§ TO DO
Retype the items starting at the line that contains "What do you" and ending at the line that contains "center [2499, 89].", including both of those lines. Leave the pictures out of your copy.

§ DATASET EXCERPTS
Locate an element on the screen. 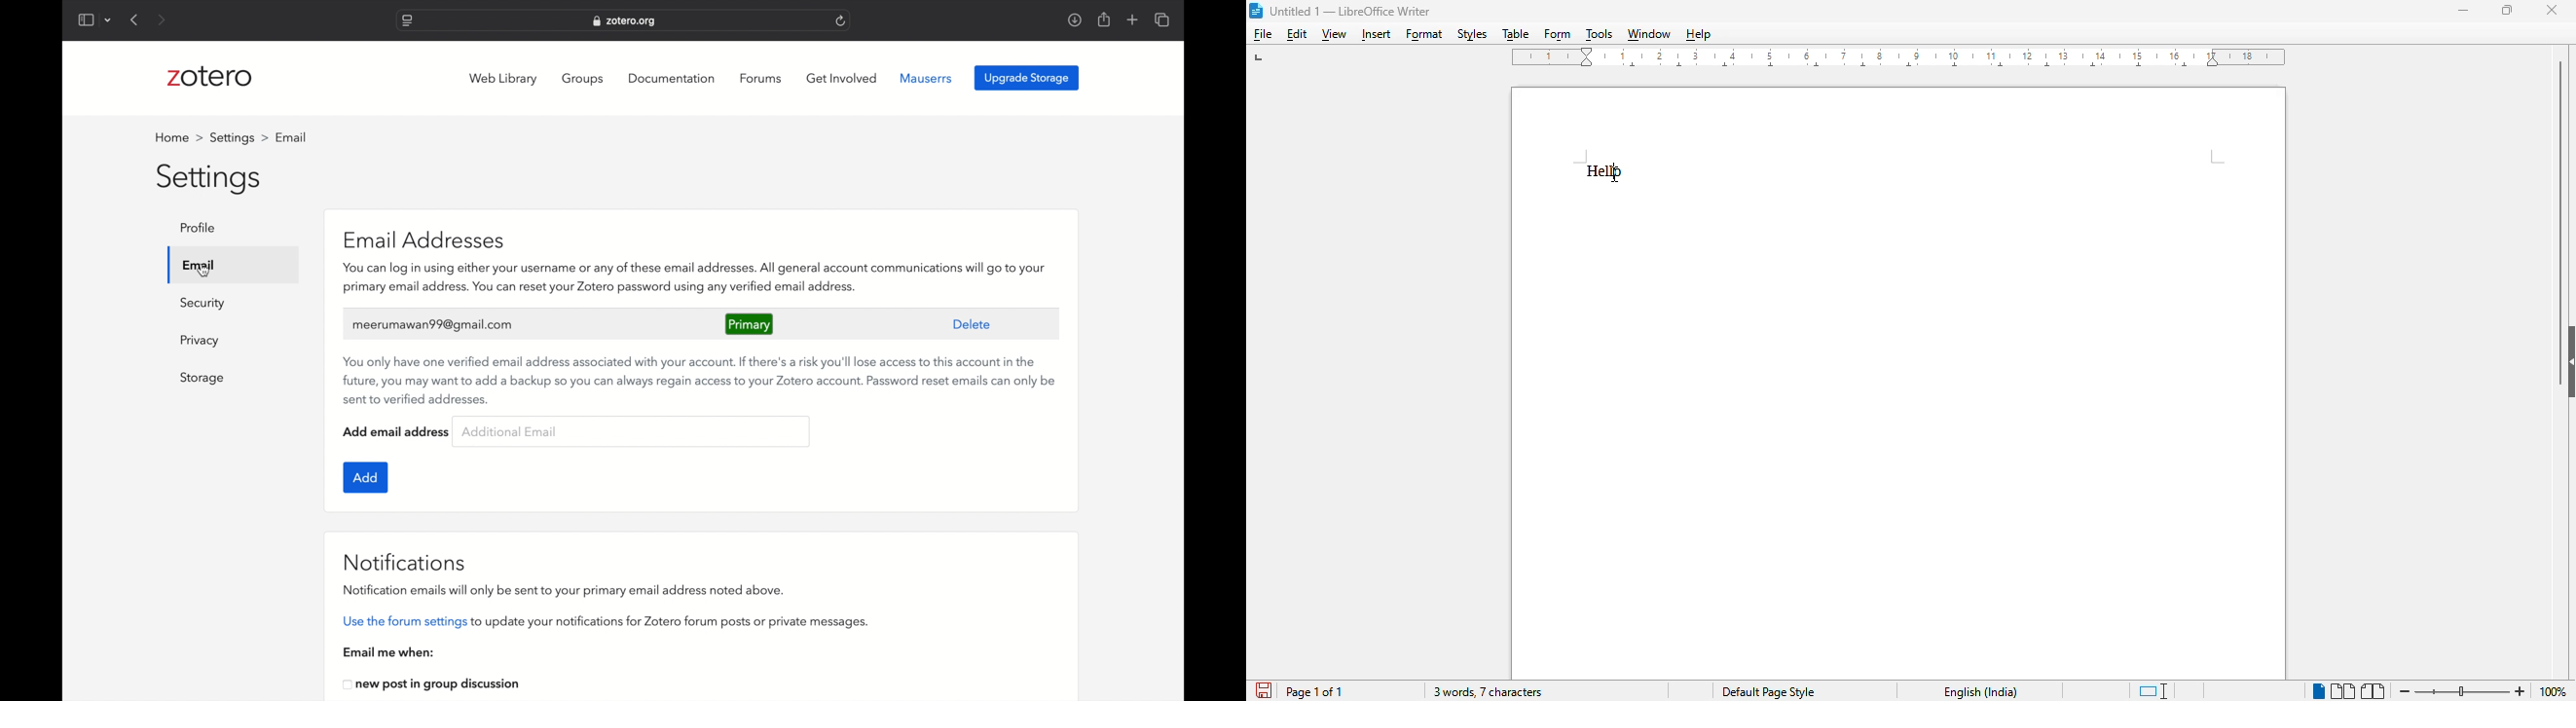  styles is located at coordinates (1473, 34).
---
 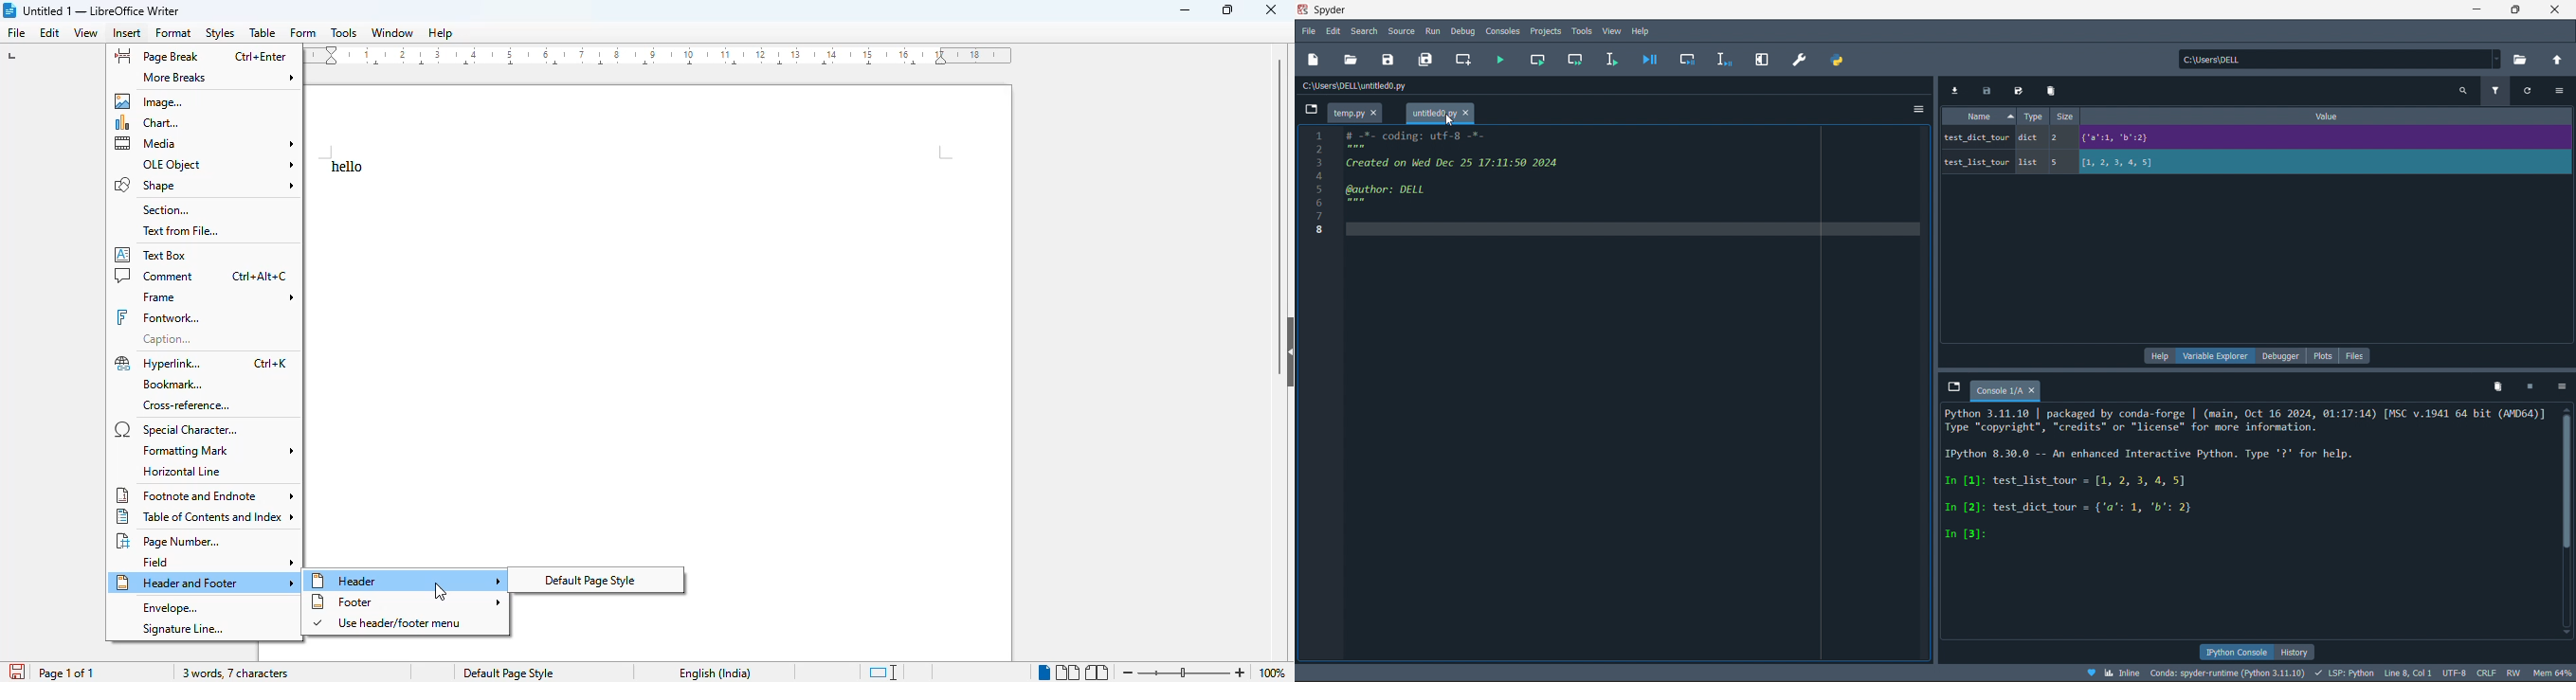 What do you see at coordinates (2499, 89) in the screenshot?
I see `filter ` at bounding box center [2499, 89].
==
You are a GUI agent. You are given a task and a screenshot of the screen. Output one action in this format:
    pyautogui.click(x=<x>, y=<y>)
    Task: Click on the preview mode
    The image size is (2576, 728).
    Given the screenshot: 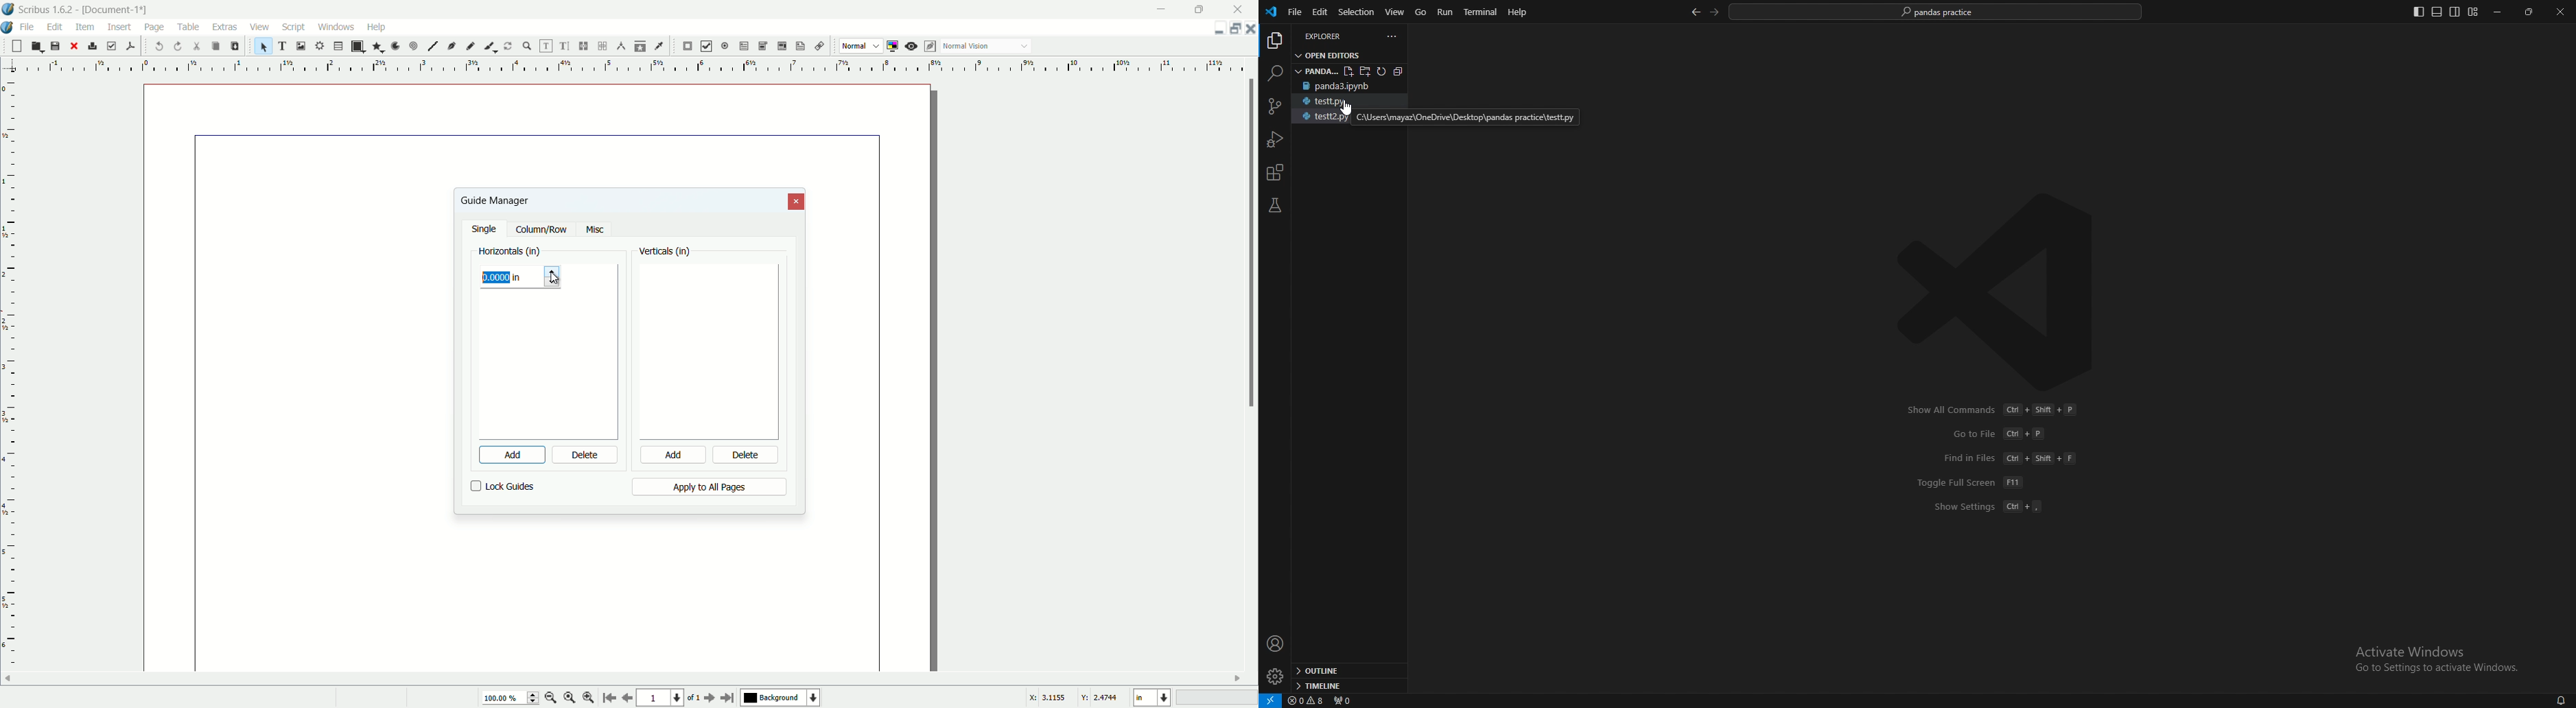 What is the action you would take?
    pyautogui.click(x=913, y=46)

§ FULL ANSWER
  What do you see at coordinates (2499, 89) in the screenshot?
I see `filter ` at bounding box center [2499, 89].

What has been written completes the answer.